#17 Site specific path allowlist : utilities/file_location

Issue Type: issue

Status: closed

Reported By: btasker

Assigned To: btasker

Project: Utilities / File Location Listing

Milestone: v0.1

Created: 30-Dec-23 11:27

Labels: Fixed/Done New Feature

Description

I have some domains where I only want to crawl a specific prefix.

The old crawler allowed that prefix to be included in the site list:

http://example.invalid/foo/

however it made the sitelist a bit clunky.

Instead, I want to create a list of site specific regular expressions that'll be used to allow crawling if a URL matches.

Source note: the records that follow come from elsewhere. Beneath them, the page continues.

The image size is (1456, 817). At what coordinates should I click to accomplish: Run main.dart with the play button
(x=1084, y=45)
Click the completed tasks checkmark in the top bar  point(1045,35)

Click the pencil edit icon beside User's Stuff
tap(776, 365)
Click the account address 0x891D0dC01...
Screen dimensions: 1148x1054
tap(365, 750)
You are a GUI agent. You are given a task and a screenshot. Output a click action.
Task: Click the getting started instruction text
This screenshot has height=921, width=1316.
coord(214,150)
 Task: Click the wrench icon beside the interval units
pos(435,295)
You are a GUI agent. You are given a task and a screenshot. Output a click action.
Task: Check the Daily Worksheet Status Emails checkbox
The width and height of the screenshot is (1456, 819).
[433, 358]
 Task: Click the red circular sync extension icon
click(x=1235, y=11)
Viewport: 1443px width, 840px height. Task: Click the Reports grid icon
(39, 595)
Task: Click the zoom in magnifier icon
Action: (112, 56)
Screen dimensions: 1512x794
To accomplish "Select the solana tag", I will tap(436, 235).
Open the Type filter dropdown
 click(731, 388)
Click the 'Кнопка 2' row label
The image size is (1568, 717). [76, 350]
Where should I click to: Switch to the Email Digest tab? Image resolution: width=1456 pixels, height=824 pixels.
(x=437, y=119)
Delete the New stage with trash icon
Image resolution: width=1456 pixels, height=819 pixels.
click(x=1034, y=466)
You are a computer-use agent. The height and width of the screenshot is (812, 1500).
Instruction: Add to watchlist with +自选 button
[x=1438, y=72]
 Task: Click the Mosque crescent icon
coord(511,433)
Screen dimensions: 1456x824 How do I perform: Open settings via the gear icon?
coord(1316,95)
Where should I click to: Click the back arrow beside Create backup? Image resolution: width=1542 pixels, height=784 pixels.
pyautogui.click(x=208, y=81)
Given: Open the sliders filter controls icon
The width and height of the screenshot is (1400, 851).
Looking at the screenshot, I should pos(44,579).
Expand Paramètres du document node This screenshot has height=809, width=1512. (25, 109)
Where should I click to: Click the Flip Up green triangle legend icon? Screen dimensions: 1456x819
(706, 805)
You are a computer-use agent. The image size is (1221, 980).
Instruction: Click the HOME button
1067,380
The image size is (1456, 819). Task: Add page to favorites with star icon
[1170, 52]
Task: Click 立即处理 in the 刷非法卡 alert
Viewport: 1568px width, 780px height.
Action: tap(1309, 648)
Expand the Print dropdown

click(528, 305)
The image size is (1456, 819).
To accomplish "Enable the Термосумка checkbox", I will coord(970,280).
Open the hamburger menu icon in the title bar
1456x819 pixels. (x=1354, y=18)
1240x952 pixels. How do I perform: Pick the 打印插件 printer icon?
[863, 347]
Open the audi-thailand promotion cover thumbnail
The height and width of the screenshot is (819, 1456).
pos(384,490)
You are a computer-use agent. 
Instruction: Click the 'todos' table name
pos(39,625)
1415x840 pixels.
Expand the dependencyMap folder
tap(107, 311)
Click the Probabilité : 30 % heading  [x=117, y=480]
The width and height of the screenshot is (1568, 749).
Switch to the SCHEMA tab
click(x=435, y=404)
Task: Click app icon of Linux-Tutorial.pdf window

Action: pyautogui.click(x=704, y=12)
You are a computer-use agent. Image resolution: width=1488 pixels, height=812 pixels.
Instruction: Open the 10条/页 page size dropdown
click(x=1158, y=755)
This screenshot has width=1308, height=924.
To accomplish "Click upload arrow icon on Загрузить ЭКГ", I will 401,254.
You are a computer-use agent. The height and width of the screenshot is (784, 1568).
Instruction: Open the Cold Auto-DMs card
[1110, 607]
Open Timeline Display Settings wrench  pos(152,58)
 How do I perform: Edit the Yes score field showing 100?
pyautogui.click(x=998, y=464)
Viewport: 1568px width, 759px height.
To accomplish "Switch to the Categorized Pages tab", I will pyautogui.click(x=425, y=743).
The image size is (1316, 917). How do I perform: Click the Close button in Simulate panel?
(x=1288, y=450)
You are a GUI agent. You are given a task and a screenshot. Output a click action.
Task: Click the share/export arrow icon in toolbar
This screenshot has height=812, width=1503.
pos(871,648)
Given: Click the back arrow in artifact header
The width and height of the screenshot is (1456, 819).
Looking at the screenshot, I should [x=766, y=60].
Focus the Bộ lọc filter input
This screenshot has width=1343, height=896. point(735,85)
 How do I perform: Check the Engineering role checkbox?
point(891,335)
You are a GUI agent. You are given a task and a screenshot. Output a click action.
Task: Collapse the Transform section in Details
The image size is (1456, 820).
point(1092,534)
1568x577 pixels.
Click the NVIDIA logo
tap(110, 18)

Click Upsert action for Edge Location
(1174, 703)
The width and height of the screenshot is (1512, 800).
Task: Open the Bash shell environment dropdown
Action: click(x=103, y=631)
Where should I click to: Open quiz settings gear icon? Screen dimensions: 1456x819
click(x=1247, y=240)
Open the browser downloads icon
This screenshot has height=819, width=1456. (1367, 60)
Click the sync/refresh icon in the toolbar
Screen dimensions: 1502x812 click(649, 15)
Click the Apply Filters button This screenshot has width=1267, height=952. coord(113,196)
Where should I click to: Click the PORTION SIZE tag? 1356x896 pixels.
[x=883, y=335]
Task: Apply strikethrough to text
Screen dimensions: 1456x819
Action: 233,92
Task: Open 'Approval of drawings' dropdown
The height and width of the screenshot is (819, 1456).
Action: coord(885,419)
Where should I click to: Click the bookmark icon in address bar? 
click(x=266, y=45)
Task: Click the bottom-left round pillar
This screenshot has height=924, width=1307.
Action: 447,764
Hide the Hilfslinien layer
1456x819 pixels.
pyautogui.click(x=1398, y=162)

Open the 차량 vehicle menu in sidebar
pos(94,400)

It should be site specific so that the rules aren't tested against other domains - there's no point slowing crawls of other domains down testing regexes that can never match

Toggle State Changes

Activity

btasker Permalink
30-Dec-23 11:27

assigned to @btasker

btasker Permalink
30-Dec-23 11:27

The rules will go into config/site-allowregexes.txt with a rule per line.

Rule format is

domainname!#!regex

btasker Permalink
30-Dec-23 11:32

The rules parser will, by default, allow the very root of the domain to be indexed:

f'^http(s)?://{dom}$'

Without this rule, the crawler will refuse to crawl the domain at all.

It's also worth noting that the allow, by definition, has to match on every level of recursion.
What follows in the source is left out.